__PASSAGE PROVIDED__:

▬▬▬▬▬▬▬▬▬▬

Frequent Connectivity Problems with Roon-Titan during Playback (ref#HXIQSD)

Hello,

one important addition: The initial request started with a different issue and behavior.
→ The Roon-Nucleus server disconnected from the network - an occurrence I have observed again today, with Wifi running stable on all my other devices as well as both escape speakers disconnected from group, and both emm Labs NS1 playing simultaneously. Message cont find/connect to Roon server appears and after a few minutes it will reconnect and I can start the play music again from the point it was disconnected.

I would like to go back and solve this problem first. Please also see the beginning of the thread where I have explained it in more detail.

I have checked the Logs; unfortunately there is no log created when the Nucleus gets disconnected as it happens just this morning. All logs are from yesterday, where there was the issue with the Escape.

The behavior of the stopping and skipping of songs related to the escapeP6 is different. The Nucleus remains connected to the networks, and it’s a queue interruption/skipping. It adds to the frustration but this might be related to an issue of the EscapeP6. I know that if you turn off and disconnect one of the speakers from the group, it stops playing and so on.

Thanks for getting back to me on the first and initial problem. All my computers are connected stable to my network with the exception of the Titan (a very expensive server), which disconnects randomly, however frequently and reconnects again by itself within a few minutes.

Regards
Herbert

Hey @Herbert_Zwartkruis,

We’d be happy to focus on the initial issue of your Nucleus disconnecting from your network.

▬▬▬▬▬▬▬▬▬▬

Stored data:

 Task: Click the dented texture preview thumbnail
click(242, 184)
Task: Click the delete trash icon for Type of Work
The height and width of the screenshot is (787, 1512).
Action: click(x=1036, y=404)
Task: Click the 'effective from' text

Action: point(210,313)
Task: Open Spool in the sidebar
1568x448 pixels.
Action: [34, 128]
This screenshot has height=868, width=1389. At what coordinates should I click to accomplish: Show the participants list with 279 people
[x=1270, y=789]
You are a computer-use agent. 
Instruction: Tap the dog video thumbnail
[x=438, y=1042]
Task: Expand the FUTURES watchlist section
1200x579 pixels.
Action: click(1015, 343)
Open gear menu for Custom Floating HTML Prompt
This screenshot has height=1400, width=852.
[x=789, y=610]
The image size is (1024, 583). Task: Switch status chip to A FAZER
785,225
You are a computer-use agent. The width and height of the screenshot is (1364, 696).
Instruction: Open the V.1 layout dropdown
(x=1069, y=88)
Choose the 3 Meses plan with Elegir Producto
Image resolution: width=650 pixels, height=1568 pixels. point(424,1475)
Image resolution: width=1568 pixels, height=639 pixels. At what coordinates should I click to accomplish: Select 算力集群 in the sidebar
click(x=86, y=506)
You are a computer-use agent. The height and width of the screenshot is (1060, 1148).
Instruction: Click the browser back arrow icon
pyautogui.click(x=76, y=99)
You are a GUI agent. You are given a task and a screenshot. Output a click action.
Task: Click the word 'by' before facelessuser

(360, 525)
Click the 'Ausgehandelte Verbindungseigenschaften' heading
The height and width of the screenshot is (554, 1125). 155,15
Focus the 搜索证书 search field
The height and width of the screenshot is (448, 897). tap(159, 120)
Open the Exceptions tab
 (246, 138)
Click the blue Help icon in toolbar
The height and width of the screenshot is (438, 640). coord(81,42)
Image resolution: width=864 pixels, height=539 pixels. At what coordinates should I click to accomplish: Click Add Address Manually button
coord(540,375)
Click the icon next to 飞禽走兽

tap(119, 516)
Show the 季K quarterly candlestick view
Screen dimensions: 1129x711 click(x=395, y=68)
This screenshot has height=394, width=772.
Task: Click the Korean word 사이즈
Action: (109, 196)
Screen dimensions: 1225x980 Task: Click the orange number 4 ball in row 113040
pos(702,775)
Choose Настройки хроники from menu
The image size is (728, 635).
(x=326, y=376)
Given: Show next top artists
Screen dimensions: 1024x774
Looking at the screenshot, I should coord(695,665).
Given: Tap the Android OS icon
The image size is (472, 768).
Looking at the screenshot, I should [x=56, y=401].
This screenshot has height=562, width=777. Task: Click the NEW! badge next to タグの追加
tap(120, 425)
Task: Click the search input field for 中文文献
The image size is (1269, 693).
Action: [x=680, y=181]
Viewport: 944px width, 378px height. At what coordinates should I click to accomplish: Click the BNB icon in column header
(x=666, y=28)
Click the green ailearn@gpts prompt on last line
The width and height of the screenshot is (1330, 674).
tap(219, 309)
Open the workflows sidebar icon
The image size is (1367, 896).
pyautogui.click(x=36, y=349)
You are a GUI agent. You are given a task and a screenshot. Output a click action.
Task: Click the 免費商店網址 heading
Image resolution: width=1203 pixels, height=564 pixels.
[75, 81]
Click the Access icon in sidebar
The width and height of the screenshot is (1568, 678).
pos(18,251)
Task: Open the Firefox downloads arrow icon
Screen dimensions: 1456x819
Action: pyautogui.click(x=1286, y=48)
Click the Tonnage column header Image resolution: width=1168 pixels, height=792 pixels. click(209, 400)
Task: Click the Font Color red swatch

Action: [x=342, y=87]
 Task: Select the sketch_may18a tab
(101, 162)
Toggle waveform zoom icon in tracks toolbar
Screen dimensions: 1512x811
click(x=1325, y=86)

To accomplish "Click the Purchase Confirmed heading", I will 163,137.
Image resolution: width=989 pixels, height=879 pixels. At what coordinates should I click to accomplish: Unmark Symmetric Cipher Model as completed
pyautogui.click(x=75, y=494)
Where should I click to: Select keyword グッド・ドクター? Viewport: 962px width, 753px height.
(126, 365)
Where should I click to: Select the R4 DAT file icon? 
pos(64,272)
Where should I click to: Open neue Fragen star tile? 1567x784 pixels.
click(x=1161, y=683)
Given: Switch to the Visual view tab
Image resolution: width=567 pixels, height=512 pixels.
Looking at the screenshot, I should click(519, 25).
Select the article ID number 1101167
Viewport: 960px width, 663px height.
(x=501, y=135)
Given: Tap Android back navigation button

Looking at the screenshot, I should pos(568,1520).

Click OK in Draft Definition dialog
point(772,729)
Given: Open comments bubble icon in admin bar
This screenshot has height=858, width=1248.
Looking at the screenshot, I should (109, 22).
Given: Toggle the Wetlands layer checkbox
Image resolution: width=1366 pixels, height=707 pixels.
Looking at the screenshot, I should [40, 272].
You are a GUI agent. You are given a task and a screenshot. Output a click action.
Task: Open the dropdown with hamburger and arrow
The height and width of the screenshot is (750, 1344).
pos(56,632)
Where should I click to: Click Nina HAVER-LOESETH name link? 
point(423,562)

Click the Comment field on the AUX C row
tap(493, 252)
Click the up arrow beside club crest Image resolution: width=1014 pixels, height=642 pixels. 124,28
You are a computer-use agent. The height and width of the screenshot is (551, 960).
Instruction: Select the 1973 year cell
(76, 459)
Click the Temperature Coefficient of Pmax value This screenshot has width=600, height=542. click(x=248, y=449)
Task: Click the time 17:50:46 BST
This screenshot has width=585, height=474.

▬▬▬▬▬▬▬▬▬▬

__PROBLEM 1__: Check each statement against the Roon connectivity thread and answer yes or no, quoting the words that decide it: (a) The Nucleus disconnected from the network again on the day of the post. (b) A log was created when the Nucleus disconnected that morning. (c) During the EscapeP6 skipping, the Nucleus stays connected to the network.
__PROBLEM 2__: Write what comes next in the Roon connectivity thread, starting after its last sentence.
The listing has no connection to the Roon connectivity thread.

__FINAL ANSWER 1__:
(a) Yes: "an occurrence I have observed again today"
(b) No: "unfortunately there is no log created when the Nucleus gets disconnected"
(c) Yes: "The Nucleus remains connected to the networks"

__FINAL ANSWER 2__:
As a next step, could you please navigate to your webUI and perform a RoonOS reinstall?

Here’s more info on how to access the webUI:

Let me know if you run into additional disconnects afterwards. Thank you! :raised_hands:

Hello Benjamin,

This is the trouble shooting 1&1 I have already tried a few times: checking for updates, software re-install (at least 2 times) as well as rebooting multiple times. This hasn’t solved the problem and the reason for seeking expert help. Another repetition I do not see as meaningful therefore please advise what we/you can do next to further trouble shoot ?

Thanks Herbert

Hi @Herbert_Zwartkruis,

Just a quick note—since this wasn’t mentioned in any of your previous replies, we need to go through all troubleshooting steps, even if they’ve been tested already. If you’ve tried something before, please let us know so we can avoid repeating steps unnecessarily. :slightly_smiling_face:

Based on your report, you’ve only mentioned two remote devices - an iPhone and iPad, do you have any other devices you can test out as a remote device? Have you removed and reinstalled Roon on both mobile devices?

Are you running any other background application when connection drops? We’ve yet to connect and enable diagnosicts on either device, could you please reproduce the issue, share the date/time or track name, and then please use the directions found here and send over a set of Roon logs from either your iPhone or iPad to our File Uploader?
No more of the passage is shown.